Uymatiao also pointed out that in view of today’s technology, young Internet users are now exposed to the possibility of committing libel even in their arguments. She noted the Juvenile Delinquency Act of 2006, which puts liability even to a 15-year-old.

But Sy set aside these unfounded fears and maintained that the law is still essential to the Philippines, where cybercrimes, abuses and complaints that have not yet been acted upon in the past are now commonplace. He particularly addressed bloggers who are critical of the new law.

“I think we should really have a broader approach and a bigger discussion on what really the law is all about and not just focus on [certain] provisions… These bloggers are prudent people; they don’t want to be libeled so [the law is] also for their protection, especially that our cyberspace here in the Philippines is unregulated.”

“We have to know what that particular fear is and from that, we have to address it if it’s legitimate,” Sy added. “But just to say, [if we do] not point out what exactly is being feared, it may not be helpful to the society at all.”

As for the libel clause, Sy admitted that the higher penalty will be followed because the new Anti-Cybercrime Law already amended the Revised Penal Code. He pointed out the harmful nature of the Internet, that once the libelous statements are posted, “it is available instantly to everyone without barriers [and] cost.”

However, the assistant justice secretary quickly raised the idea that there has to be a complainant first or somebody who is libeled, since his new office won’t be monitoring all the statements, tweets or shout-outs in social networking sites, unlike what others believe.

“Of course a lot of people will say anything and everything, but does it make sense?” Sy said. “There has to be a complainant first. For it to be a libelous statement, somebody has to be libeled.”

For the section that prohibits the aiding of the commission of the cybercrime like online libel, Angara said that conspiracy can only be proven if there is connivance between the author of the libelous statements and those who share it.

“If you don’t know the author but you liked and shared what he said, it cannot be considered as abetting, since the two should have first talked and agreed prior to sharing the information,” the outgoing senator explained.

Sy’s new Office for Cybercrime also aimed for international cooperation since the Cybercrime Prevention Act “will be a useless law if we do not coordinate it with other countries, especially when the servers that contain these information or data are not within the country.”

He also stressed that the person who commits cybercrime outside the country can also be liable, since “the one who you libeled against here [could still] file [a case] against you because it is available in the Philippines. But since you’re outside of the country, you cannot be arrested [unless] there’s a warrant against you.”
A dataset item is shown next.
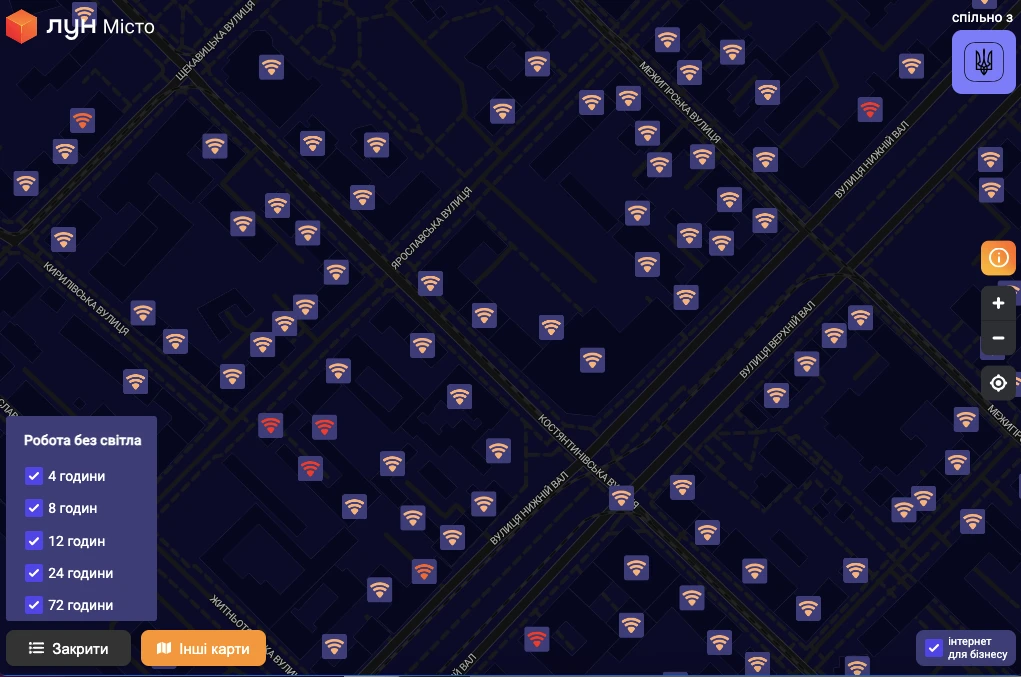Screen dimensions: 1021x677
Task: Click the ЛУН Місто logo
Action: click(x=81, y=27)
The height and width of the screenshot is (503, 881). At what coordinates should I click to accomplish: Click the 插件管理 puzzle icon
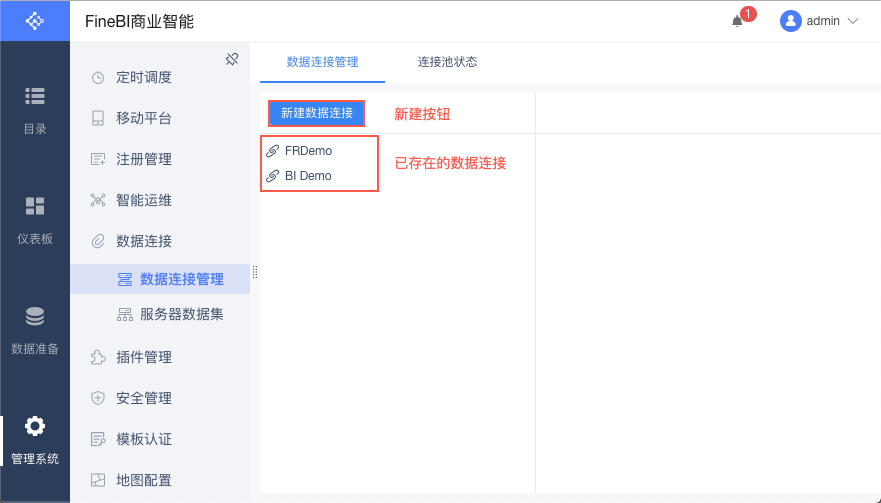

As of press time, 12 petitions to stop the new law’s implementation have already been filed by different individuals in the Supreme Court. Some legislators have also filed bills in Congress to amend some of the provisions that are being questioned by the concerned parties.

“For me, some have to be repealed and some have to be amended,” suggested Dado, who forms part of a group of bloggers that is currently drafting a Magna Carta for Philippine Internet Freedom to protect the rights of the netizens. She also brought out the news that the United Nations has already adopted Internet Freedom as a basic human right.

“My opinion is that we need an Anti-Cybercrime Law. The problem is when they included provisions that now affect netizens,” said Uymatiao, who recommends the decriminalization of libel.

But Sy stated that decriminalization has a separate component.

“It could be decriminalization—you don’t have any more imprisonment, you’ll just impose a fine, or you’ll just impose a civil liability,” said Sy. “My personal opinion is that we will impose only a criminal fine, so it’s not decriminalization, but there’s an imposition of a fine, which is also a penalty.”

Meanwhile, Angara said that there is still time for this law to be amended in Congress.

“This has been threshed out at the committee level, plenary and bicameral conference [so] this should be able to get out. I am sure that we can do it within the life of this Congress and within this session,” declared Angara.